Enter the magical Phillip.

Beers appear; laughter appears; a whisky & coke fer mommy. The hot neighbor, wearing a black t-shirt so tight we can see HIS nipples comes over and, though refusing our beer, drinks his coffee (refusing our offer of Bailey's for it) and shows no sign of wanting to leave. (His wife has just taken off for the weekend.)

Phillip is "supposed" to leave at noonish. This does not happen - he gives up looking at his watch by mid afternoon.

Phillip and mommy start explaining to sober people who show up the long histories of the p.o.s. (piece of shit, dear reader) they might be glancing at.  In great detail. And completely made up.

And then they start telling people how these items will improve their lives; that they "need" them. They also start offering people beer.

Phillip and mommy are banned from talking to the customers.

The beering continues.

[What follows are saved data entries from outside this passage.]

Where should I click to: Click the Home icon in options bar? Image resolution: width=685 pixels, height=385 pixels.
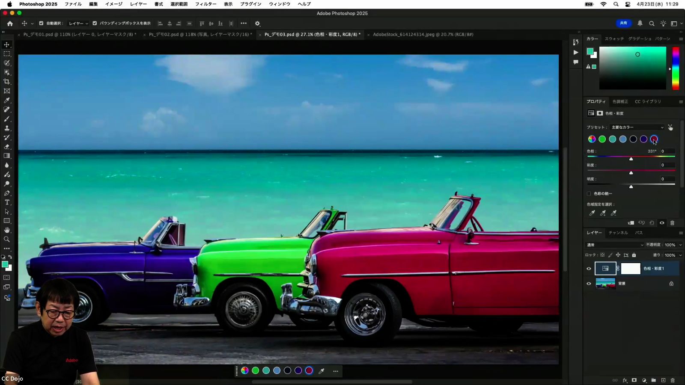(x=10, y=24)
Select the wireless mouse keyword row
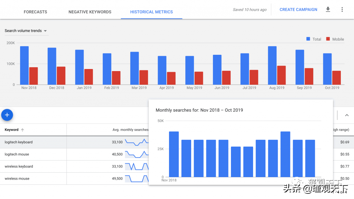Viewport: 354px width, 199px height. tap(17, 179)
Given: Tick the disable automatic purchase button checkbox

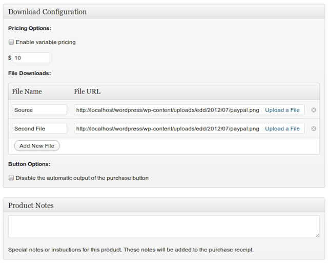Looking at the screenshot, I should (11, 178).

Mommy gets a "freshen up" whisky & coke; we make our way through Oberon; Sleeman; Moosehead; and into Canadian. Hotness neighbor wanders back home but comes back for another extended stay. He brings gin & tonic over for all.  I ponder keeping him at our sale as a prop - most customers are female & my neighborhood is also chock full o' gay men.  Can't go wrong!

But eventually his neighborly hotness must go home as he has company coming over. He's served his purpose anyway: prop; purchaser (he bought $20 of stuff -including an exBF's Xmas gift - SWEET!); and visual entertainment.

Phillip picks up on the exBF theme - "just how many items here are from exes?" he asks. My survey of the table reveals three exBFs are represented.  Including one I broke up with over 20 years ago!

And this is how the afternoon plays out.  If we aren't making fun of the people buying my crap we are making fun of each other.  So much so that while the sale ended at 4; we are still sitting around after 5.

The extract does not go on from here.